01.07.2024 12:02:47 - dpa-AFX: Ökonomen-Stimmen zur ersten Runde der Parlamentswahl in Frankreich

PARIS (dpa-AFX) - In Frankreich kämpfen Rechtsnationale und bürgerliche
Parteien nach der ersten Runde der Parlamentswahl um die Macht im Land. Marien
Le Pens Rassemblement National (RN) hofft, die absolute Mehrheit in der
Nationalversammlung zu holen und so an die Regierung zu kommen. Präsident
Emmanuel Macron und das linke Lager wollen versuchen, dies mit einer gemeinsamen
Front bei den Stichwahlen an diesem Sonntag zu verhindern.

Das sagen Ökonomen zum Ausgang der ersten Wahlrunde:

Thomas Gitzel, Chefökonom VP Bank:

"Die Franzosen haben ihr erstes Urteil gefällt: Das Rassemblement National
ist der Gewinner. Dies war im Vorfeld der Wahlen von den Demoskopen so
vorhergesagt geworden. Auch mit dem zweiten Urnengang am kommenden Wochenende
wird sich am Gesamtbild kaum etwas Nennenswertes ändern. (...) Was eine
Regierung des RN für die Europäische Union bedeutet, bleibt derweil abzuwarten.

ARBEITSAUFTRÄGE
a – Welche Partei nennt Thomas Gitzel im Text zur Parlamentswahl in Frankreich als Gewinner der ersten Wahlrunde?
b – Schreiben Sie den Text zur Parlamentswahl in Frankreich im Anschluss an seinen letzten Satz weiter.
Die Daten sind eigenständiges Material und gehören nicht zum Text zur Parlamentswahl in Frankreich.

VORLIEGENDE DATEN
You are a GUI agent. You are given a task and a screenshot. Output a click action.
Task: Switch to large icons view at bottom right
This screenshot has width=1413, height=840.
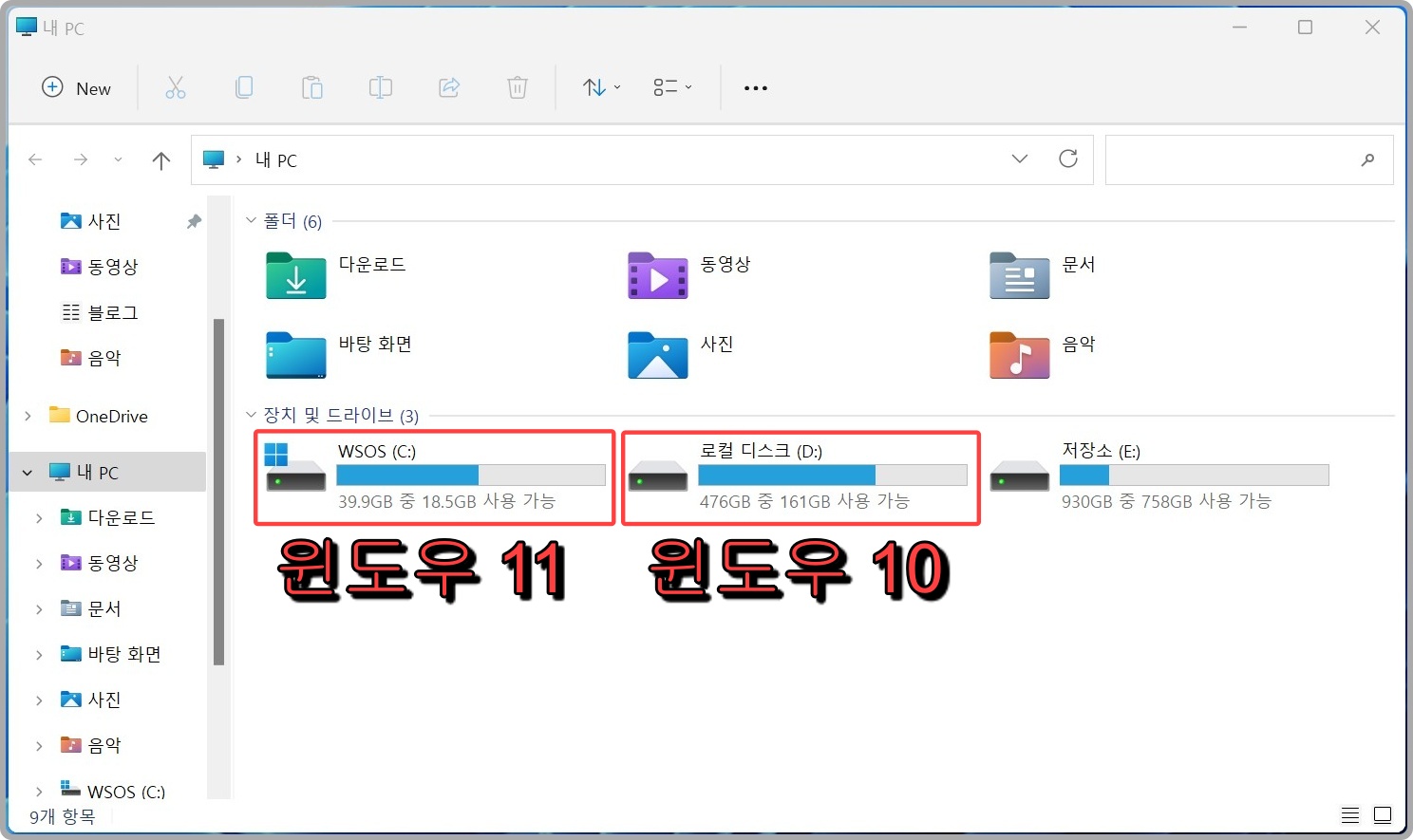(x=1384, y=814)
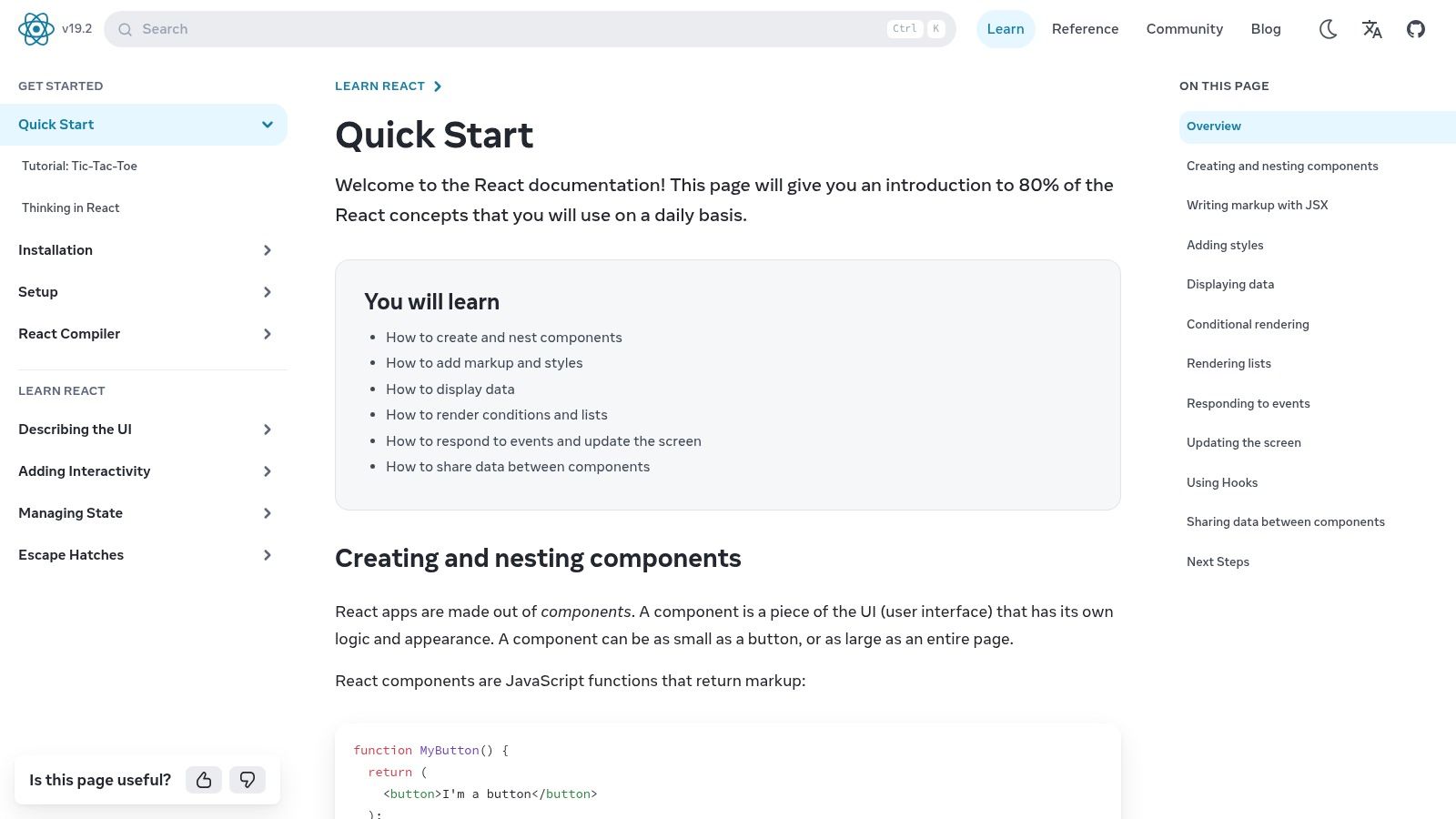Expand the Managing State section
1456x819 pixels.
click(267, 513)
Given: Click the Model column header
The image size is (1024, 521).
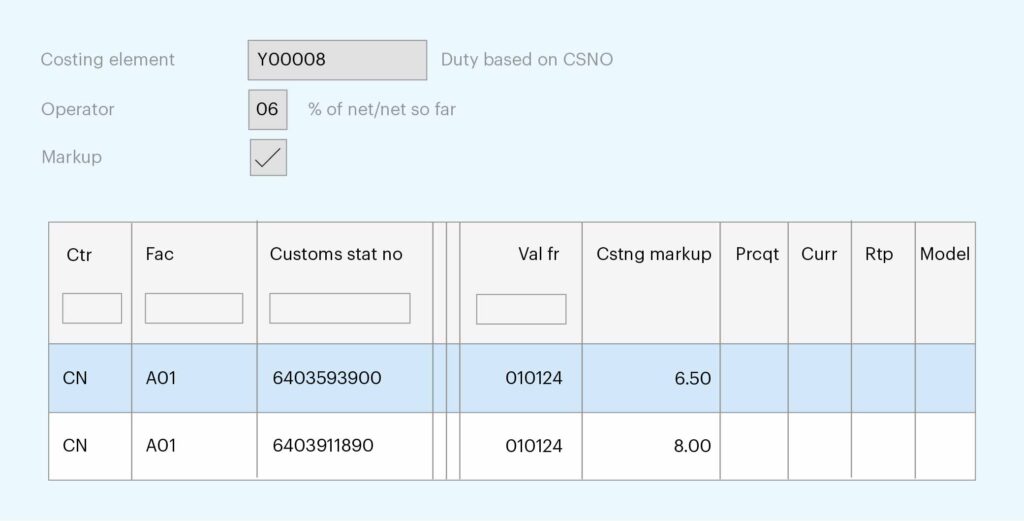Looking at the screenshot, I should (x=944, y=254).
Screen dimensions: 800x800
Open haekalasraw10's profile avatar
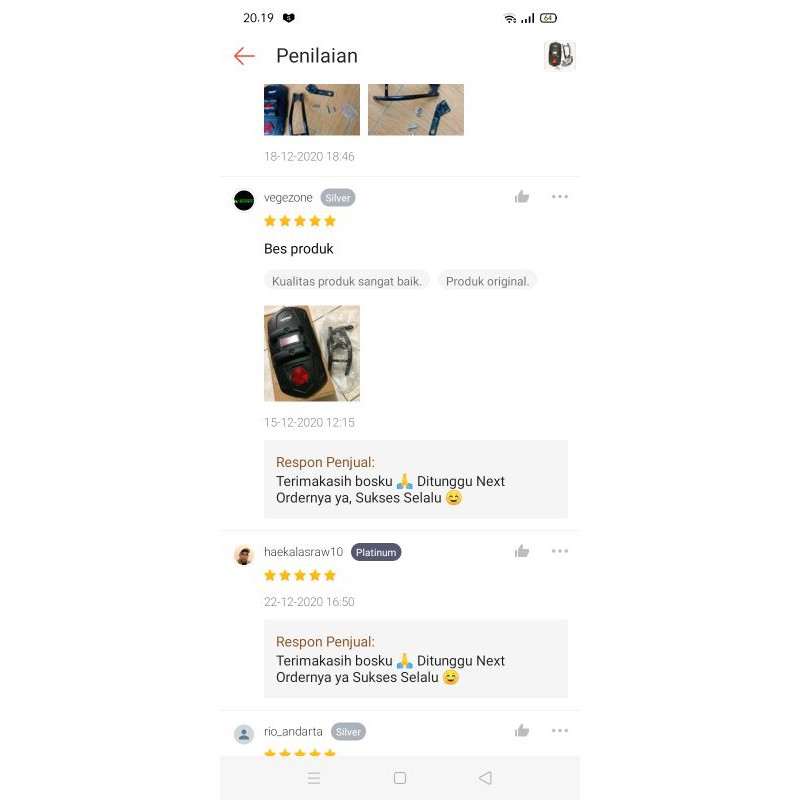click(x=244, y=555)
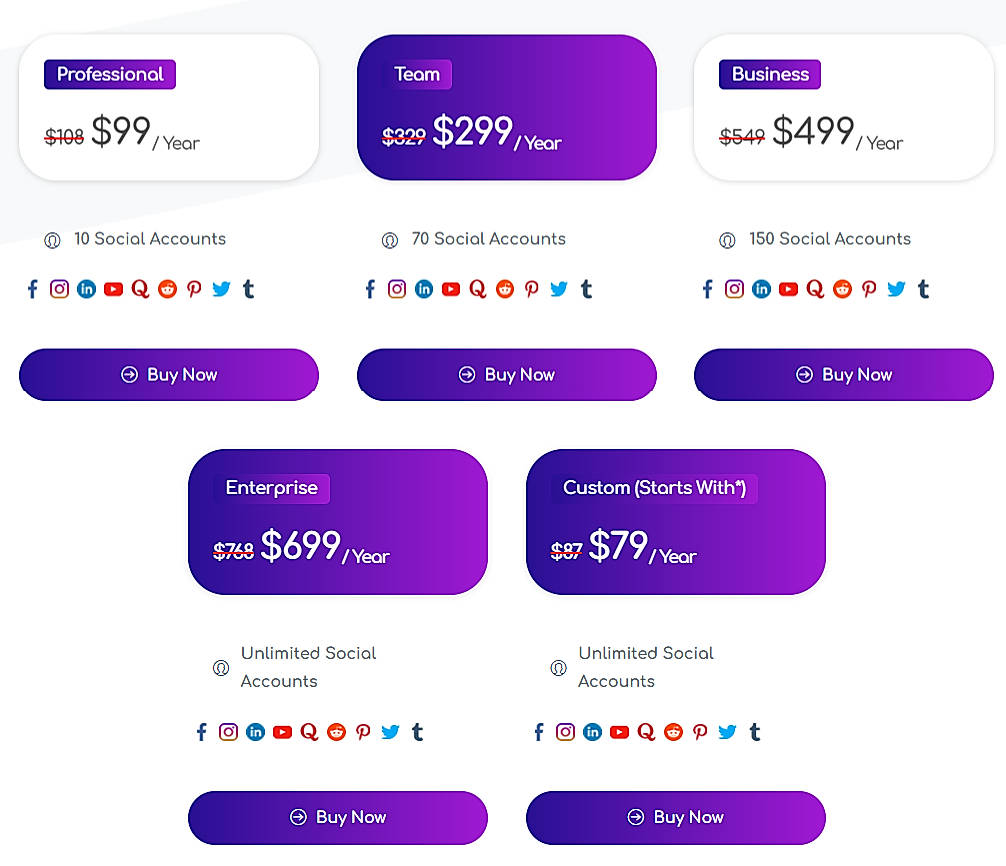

LÖSUNGEN
a – Das Rassemblement National.

b –
(...) Es wäre also möglich, dass sich das RN in einer Regierung als weniger
radikal erweisen würde als befürchtet. So war es in Italien, wo sich Giorgia
Meloni der rechten Fratelli d'Italia als bisher gemäßigt entpuppt. (...) Dass
die Frankreichwahlen derweil ein langes Echo an den Finanzmärkten haben, ist
unwahrscheinlich."

Holger Schmieding, Chefökonom Berenberg Bank:

"Obwohl der rechtsextreme Rassemblement National die erste Runde der
französischen Parlamentswahlen gewonnen hat, bleibt das Ergebnis der zweiten
Runde am 7. Juli und das Ausmaß, in dem der RN die französische Innenpolitik
beeinflussen könnte, weitgehend offen. (...) Eine Blockade des Parlaments bleibt
das wahrscheinlichste Ergebnis. Während der RN im zweiten Wahlgang
möglicherweise immer noch die absolute Mehrheit der Sitze gewinnen könnte,
erscheint dies jetzt noch etwas unwahrscheinlicher als zuvor. Das
Risiko-Szenario, dass die Vereinigte Linke die Macht übernehmen und ihre
kostspielige Agenda umsetzen könnte, scheint weiter zurückgegangen zu sein."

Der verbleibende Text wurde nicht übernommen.